(Instructions to follow): Across the entries below, how many lines contain the string "screenshot"? Only the number is wanted.

---------- Given records

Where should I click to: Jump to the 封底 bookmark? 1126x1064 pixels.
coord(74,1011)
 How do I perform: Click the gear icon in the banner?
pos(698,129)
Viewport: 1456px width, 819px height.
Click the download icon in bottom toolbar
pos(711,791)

--------------------
---------- Given records

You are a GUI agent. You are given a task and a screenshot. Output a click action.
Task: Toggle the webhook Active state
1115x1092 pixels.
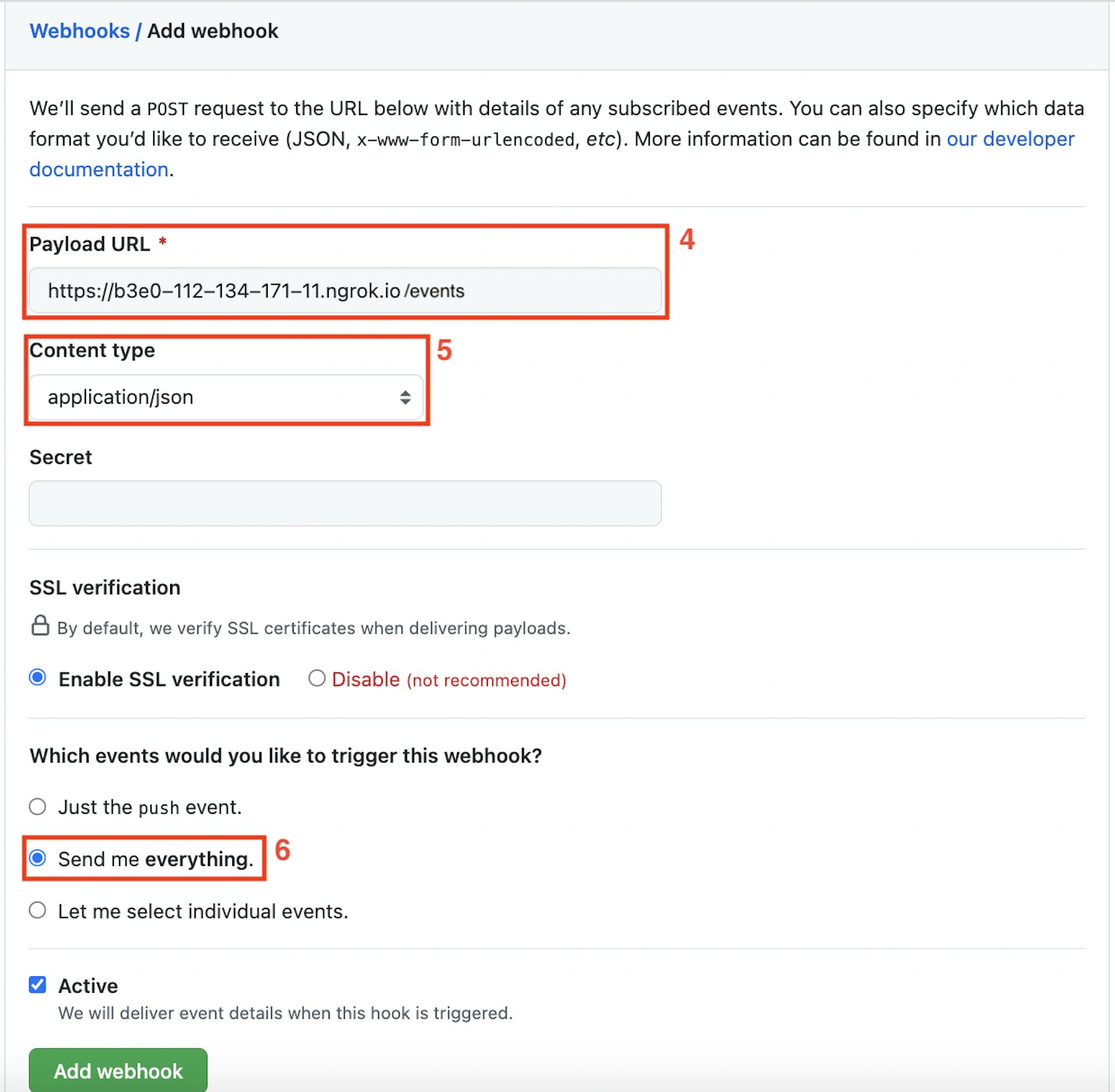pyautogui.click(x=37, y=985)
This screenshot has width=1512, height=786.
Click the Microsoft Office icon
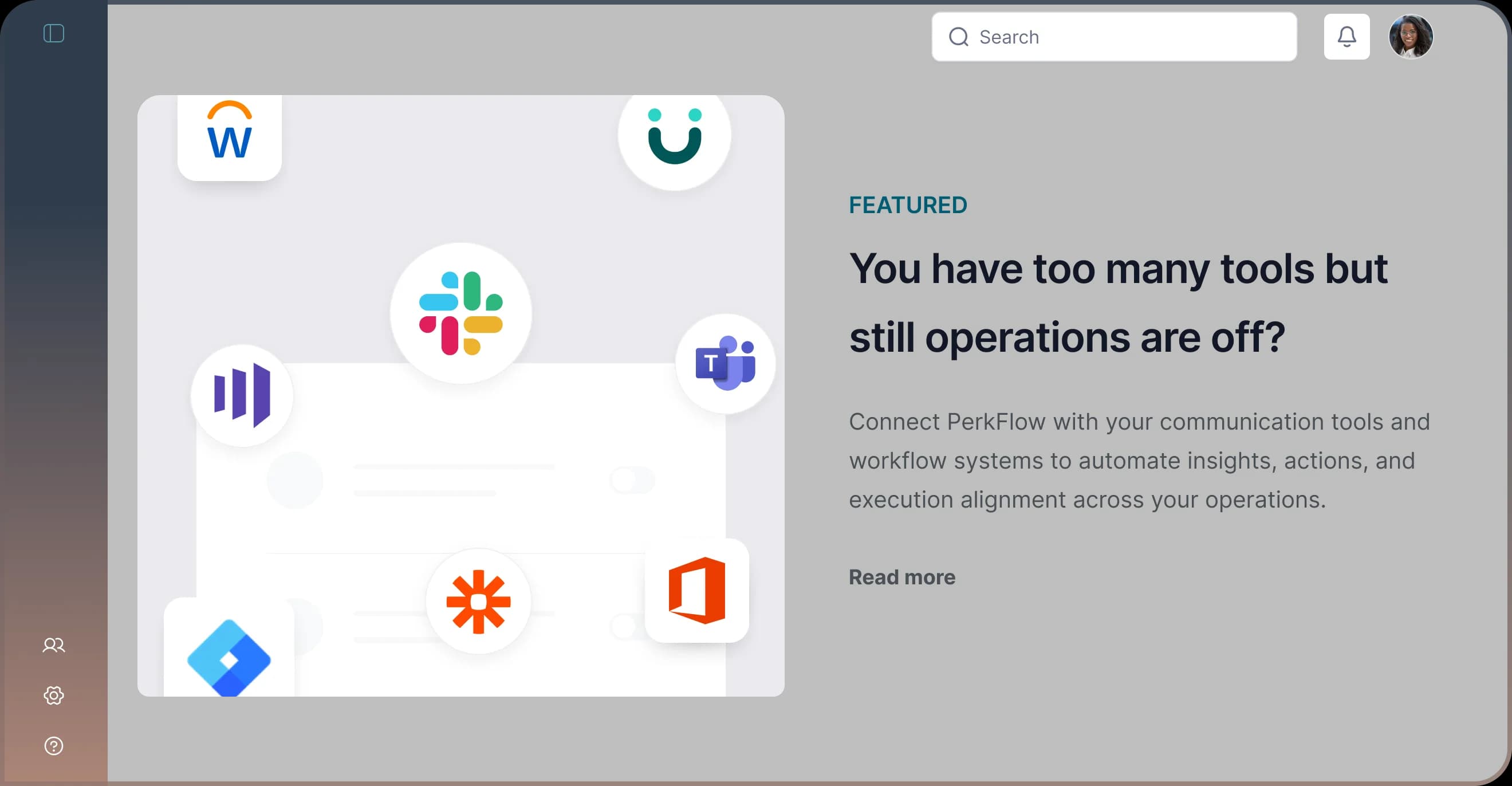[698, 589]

--------------------

(Task output): 2